No me olvides
Recuérdame siempre cuando tenía la sangre que no paraba de bailar, cuando el viento tocaba la gaita hasta el canto del gallo

Es de esos que han dado muchos tumbos en su vida. Los párpados los tiene casi rojizos, chambuqueados, grandes como si fueran mejillones pasados por la sartén. Si fueran gaviotas, o mirlos, o lo que fuese, sin duda se echarían a volar. El cuerpo es de esos alargados, un cuerpo de alambre, diezmado por el hambre, un cuerpo que ya no sabe dónde meterse de tanto menearlo. Un paisano con boina, diría, de esos pardillos que llegaron a la ciudad y no saben por dónde empezar ni acabar.
Y ahí lo tienes, al borde de la mesa, tirando del mantel, derramando las copas de vino, un tinto enfadado, de los peleones, de los que te gatean por el paladar y te da arañazos como si fuera un gato, una fiera. Ahí lo tienes, hecho un guiñapo, los ojos achinados, alfileres que pinchan. Mira alrededor. Los mismos rostros de siempre. El mismo vivero de toda la vida. Ellos con sus caras de enfado, ellos, los mismos pájaros de siempre, picoteando las semillas, apretando los puños, para que nadie les arrebate su silbido, para que nadie se lleve ese pequeño canto que se les estrangula garganta adentro.
No me olvides, no me dejes tirado en esta ladera. Por eso nos vestimos color frambuesa y posamos delante de los focos. Para que el tiempo se encienda y que el olvido se apague. Por eso, también, multiplicamos los disparates. Compramos bananas por una millonada y luego nos las zampamos, mientras otro, un anciano, viudo, pobre, se queda todas las noches a dormir en un sótano por un puñado de billetes que caben en una caja de cerrillas.
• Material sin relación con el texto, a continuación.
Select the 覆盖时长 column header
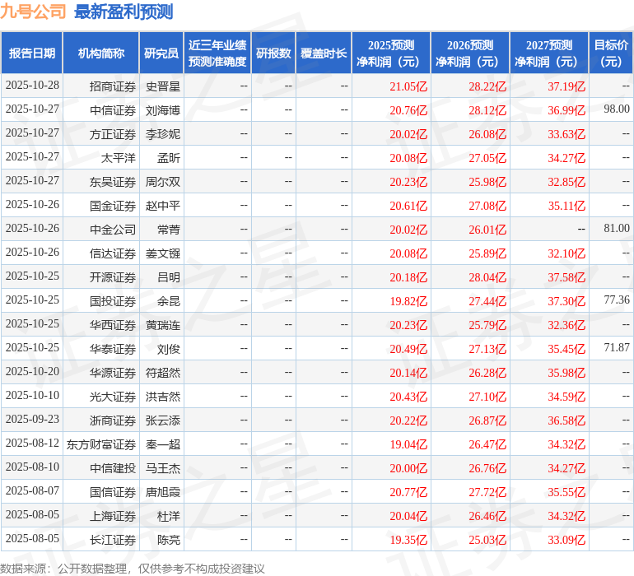Screen dimensions: 634x576 [x=324, y=53]
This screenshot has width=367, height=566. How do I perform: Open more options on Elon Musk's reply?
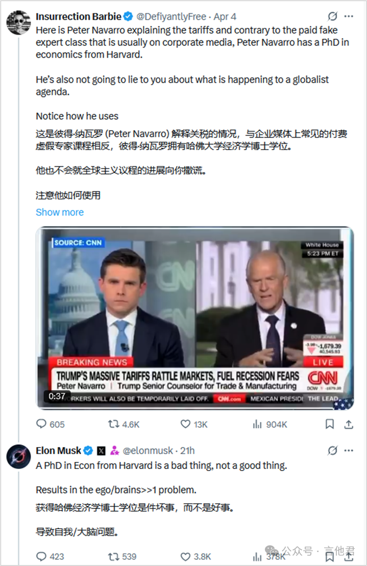pos(350,451)
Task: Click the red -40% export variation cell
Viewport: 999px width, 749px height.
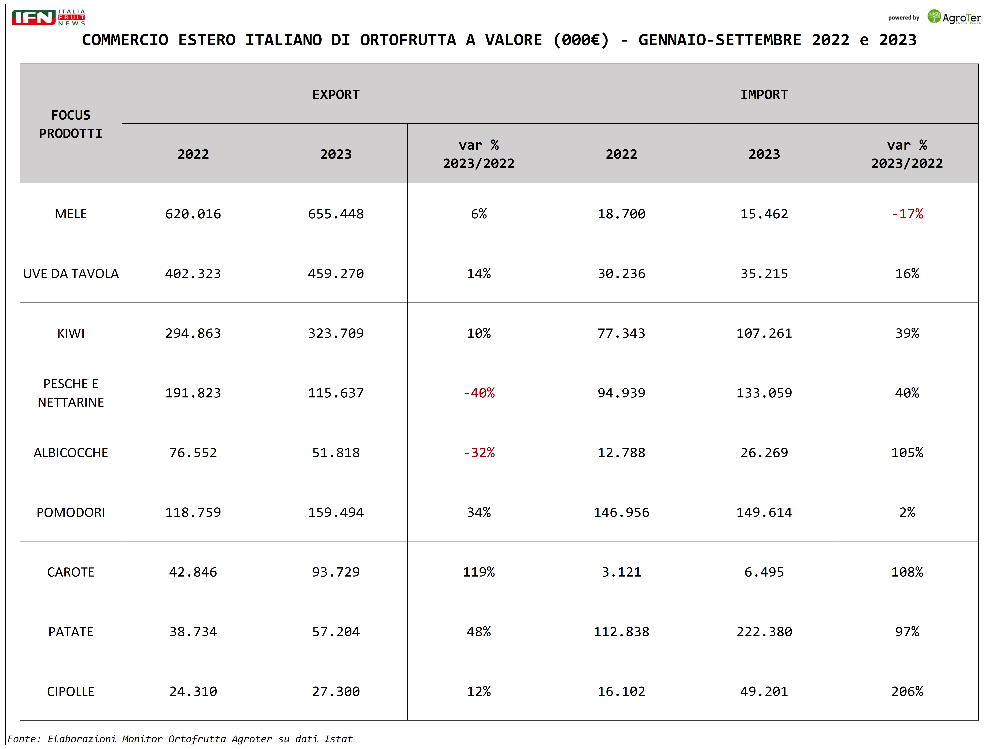Action: click(x=479, y=393)
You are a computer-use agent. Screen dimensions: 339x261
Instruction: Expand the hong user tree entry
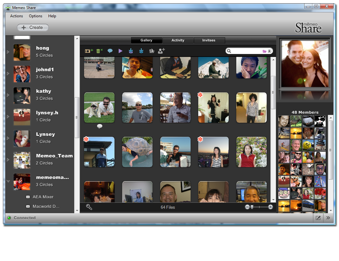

Y así sigue el circo, mientras uno tira del mantel y limpia las migajas, mientras las gaviotas se transforman en buitres y los mejillones pierden el salitre de los ojos, y dejan de picar.
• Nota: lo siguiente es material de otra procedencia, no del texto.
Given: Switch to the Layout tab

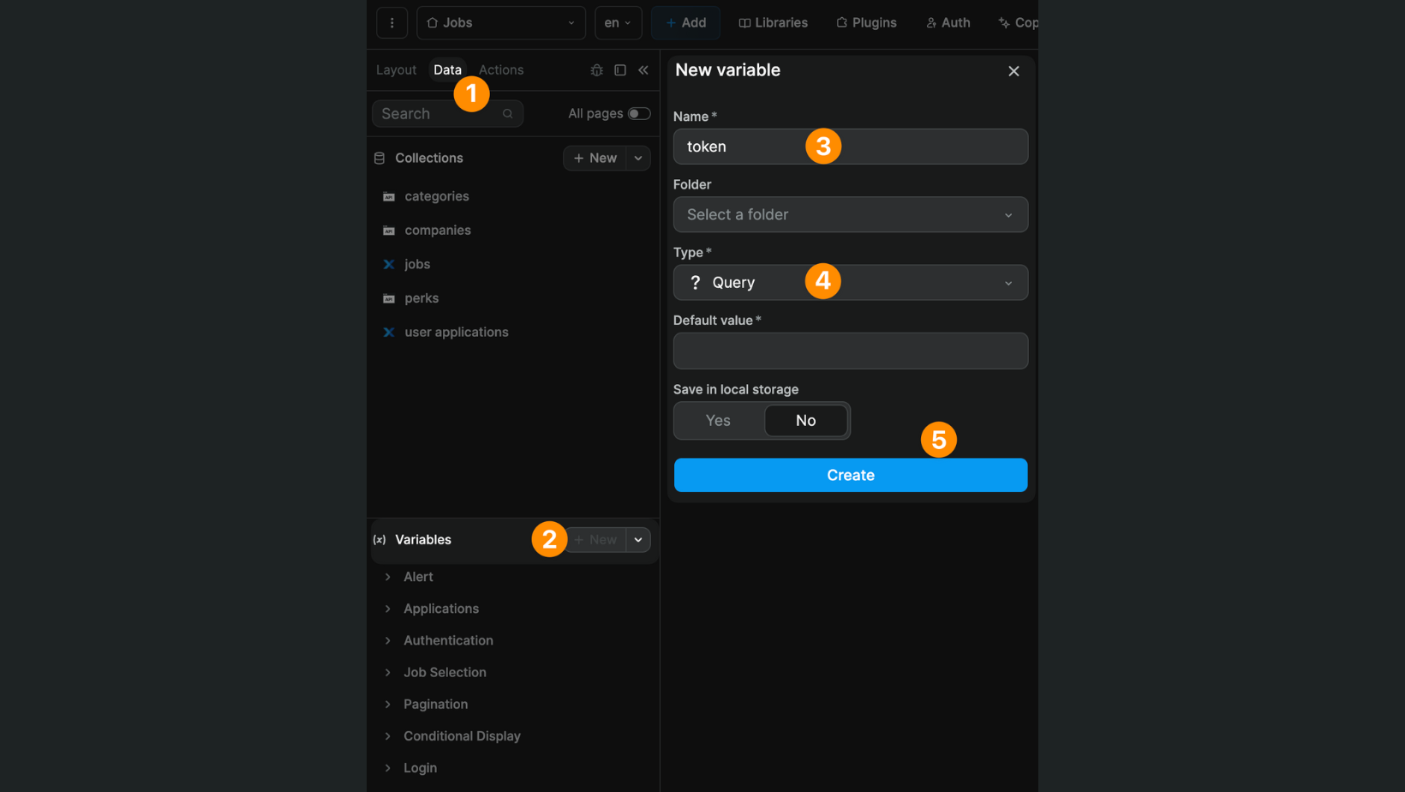Looking at the screenshot, I should [x=396, y=69].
Porque un día paramos de llorar. Nos limpiamos los mocos con la manga. Dejamos que los muslos se diluyan, que las palabras se disuelvan. Un día dejamos que la sangre deje de bailar. Nos olvidamos de los inuit, que se pudran con el deshielo, que se los coman los osos polares o se los zampen las orcas. Nos olvidamos hasta de nuestros padres, atrapados en las buhardillas de sus residencias. Mirando por las rejillas un trozo de cielo que les sabe a mazapán, que les gustaría masticar. Ahí se quedan en los cajones, dándole a la cuchara, chupando el chupito de anís mientras la pantalla pestañea y la tarde va a su bola.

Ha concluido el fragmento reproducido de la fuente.